In the present study clutches unattended by females were observed to sustain heavy losses, both in the laboratory and in the field, and no doubt the attending female performs important functions other than that of warming the eggs. In the damp or wet nest cavity, the eggs tend to adhere to each other and to the earth walls and floor, and become sealed to such surfaces as a result of partial drying, reducing the amount of surface exposed to the air and probably hindering respiration. An eggshell sealed in prolonged contact with the soil tends to rot with the result that it is easily ruptured, and even if it is not broken there is the likelihood of fungi or microorganisms gaining entry and killing the embryo. In many of the eggs that were handled to obtain measurements and weight, rupturing of shells occurred. The shells are tough and elastic to the extent that even when eggs being handled were accidentally dropped on the floor on several occasions, no damage to them resulted. However, slight friction on the shell was sometimes sufficient to puncture one. Particles of sharp rock from the nest cavity may adhere to the shell, and result in rupturing, perhaps at weak spots where prolonged contact with the soil has caused deterioration. The female tends to keep her eggs in a compact cluster, shifting their position frequently so that no part of an eggshell adheres to its surroundings long enough for rotting to occur, and most of the surface of each egg is exposed to the air.
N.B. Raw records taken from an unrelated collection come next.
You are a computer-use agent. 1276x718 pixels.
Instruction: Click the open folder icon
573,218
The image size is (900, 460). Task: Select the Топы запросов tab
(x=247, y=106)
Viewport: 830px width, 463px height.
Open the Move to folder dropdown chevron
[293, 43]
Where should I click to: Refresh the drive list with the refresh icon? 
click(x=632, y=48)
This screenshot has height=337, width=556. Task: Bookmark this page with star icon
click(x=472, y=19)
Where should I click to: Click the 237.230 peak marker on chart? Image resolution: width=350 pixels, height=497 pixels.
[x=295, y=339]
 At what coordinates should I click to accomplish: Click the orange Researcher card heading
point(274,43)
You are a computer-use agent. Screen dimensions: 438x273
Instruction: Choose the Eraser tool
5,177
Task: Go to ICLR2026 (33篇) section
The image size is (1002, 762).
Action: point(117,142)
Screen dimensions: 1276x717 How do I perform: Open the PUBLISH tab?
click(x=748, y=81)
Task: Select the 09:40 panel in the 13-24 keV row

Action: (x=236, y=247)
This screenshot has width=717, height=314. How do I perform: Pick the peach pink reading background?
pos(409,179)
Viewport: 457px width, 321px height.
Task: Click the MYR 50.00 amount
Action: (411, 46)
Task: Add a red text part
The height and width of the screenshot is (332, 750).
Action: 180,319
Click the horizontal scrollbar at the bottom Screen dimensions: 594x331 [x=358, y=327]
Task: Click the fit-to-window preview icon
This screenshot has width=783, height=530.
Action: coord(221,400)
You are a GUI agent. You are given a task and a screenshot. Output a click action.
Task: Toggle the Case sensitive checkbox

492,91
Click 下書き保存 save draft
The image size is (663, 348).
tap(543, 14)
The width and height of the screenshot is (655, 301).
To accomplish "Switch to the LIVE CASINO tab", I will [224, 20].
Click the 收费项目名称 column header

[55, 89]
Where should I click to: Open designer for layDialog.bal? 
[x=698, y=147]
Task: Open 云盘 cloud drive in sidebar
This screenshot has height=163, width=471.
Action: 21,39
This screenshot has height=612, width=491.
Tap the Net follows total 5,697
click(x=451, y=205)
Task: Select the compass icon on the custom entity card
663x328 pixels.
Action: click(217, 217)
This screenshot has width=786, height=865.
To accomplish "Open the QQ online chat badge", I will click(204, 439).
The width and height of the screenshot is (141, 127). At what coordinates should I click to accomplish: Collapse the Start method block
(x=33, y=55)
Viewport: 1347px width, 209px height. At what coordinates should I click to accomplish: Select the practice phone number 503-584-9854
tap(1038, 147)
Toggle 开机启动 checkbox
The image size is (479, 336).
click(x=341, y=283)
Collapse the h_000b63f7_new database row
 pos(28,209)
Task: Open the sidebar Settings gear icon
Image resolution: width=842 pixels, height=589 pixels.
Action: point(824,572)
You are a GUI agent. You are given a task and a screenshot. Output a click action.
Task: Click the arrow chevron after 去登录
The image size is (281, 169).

Another important function of the brooding female seems to be that of altering the nest burrow and shifting the eggs so that the effects of unfavorable weather are minimized. The usual response to warm and dry weather is deepening of the nest burrow. A cavity originally in loose soil on the underside of a flat rock, having the eggs in contact with the rock surface, may be displaced downward. The female excavates loose soil from the floor of the burrow and packs it on the top and sides, until the eggs are two or even three inches underground, in a cavity different in position and shape from the original one, although derived from it by gradual stages. In many instances, however, no such response to drying was observed. Probably extensive alteration of the nest burrow no longer is possible after drying of the soil has progressed beyond a certain stage as these skinks are not strong diggers. In some nests that were examined frequently, with resulting desertions by the attending females, the outlines of the cavities became indistinct and the soil around them became dry and packed. In heavy rains, when nest burrows are partly flooded, the females move the eggs to avoid their being submerged. The extent of the female’s activity within the nest burrow is suggested by the glazed condition of the earth walls and floor, and by the mottled appearance which the eggshells soon acquire as a result of being slid and dragged about in the nest cavity.